Plus | Edenred

That night, he sat with Mia on the couch. She was bundled in a blanket, sipping juice, the cookies crumbled on a plate. The stew bubbled on the stove. The lights didn’t flicker when he turned on the oven to bake bread.

On the way home, he stopped at the supermarket. With the remaining balance, he bought not a sad, single meal for himself, but a bag of oranges for Mia, a cheap cut of beef for a stew, and a small pack of chocolate cookies. He even had enough to put €10 toward the phone bill.

Claire texted: “How did you get the prescription? And the tire?” edenred plus

He even checked Utilities . His electricity provider was listed. He could pay the €60 bill right now. Accepted.

“What’s the point?” he muttered, shoving it back into his damp coat. He needed a new oven element for the bistro, his ancient hatchback needed a tire, and his daughter, Mia, needed new shoes for school.
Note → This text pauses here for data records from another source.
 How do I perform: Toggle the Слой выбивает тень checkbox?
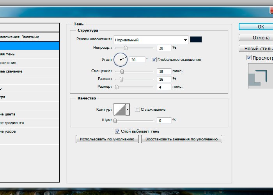click(117, 131)
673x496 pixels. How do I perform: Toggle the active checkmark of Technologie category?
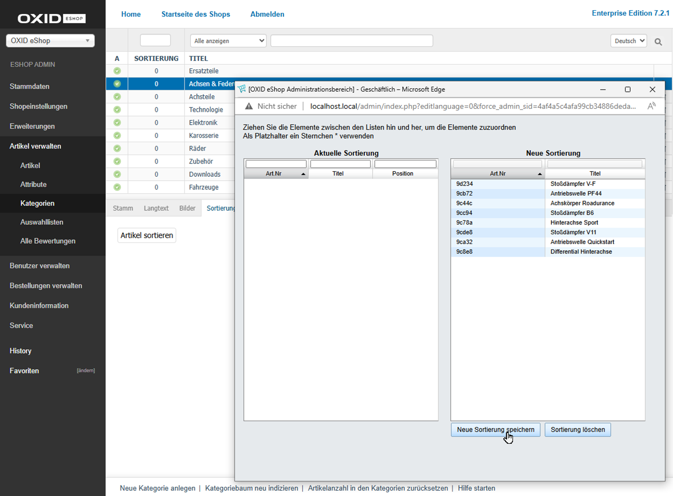pos(117,109)
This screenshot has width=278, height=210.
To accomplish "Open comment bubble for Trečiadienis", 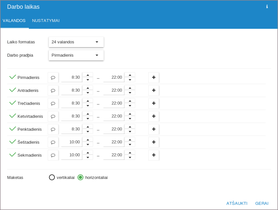I will (x=53, y=103).
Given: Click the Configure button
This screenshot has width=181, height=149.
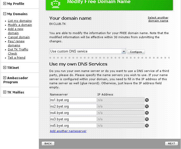Looking at the screenshot, I should 136,52.
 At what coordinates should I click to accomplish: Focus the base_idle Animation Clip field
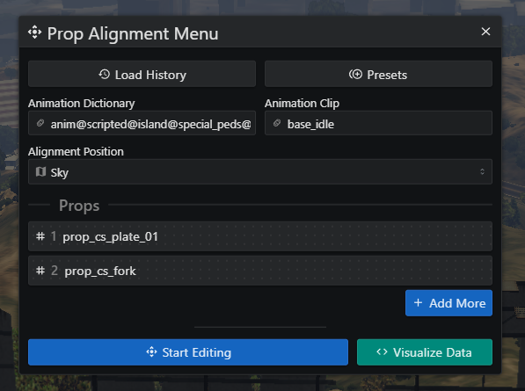[378, 123]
A meal voucher wouldn’t fix any of that. That night, he sat with Mia on the couch

He typed back: “I had a little help.”

Desperation makes you try strange things. He pulled out the Edenred Plus card and opened the app. He wasn’t expecting much—just the usual list of bakeries and supermarkets. But the interface had changed. The lights didn’t flicker when he turned on

The rain was a mean, slanting thing, the kind that bypassed umbrellas and went straight for the soul. Leo, a sous-chef at a trendy but floundering bistro, stood at the bus stop, trying to calculate the impossible math of the month.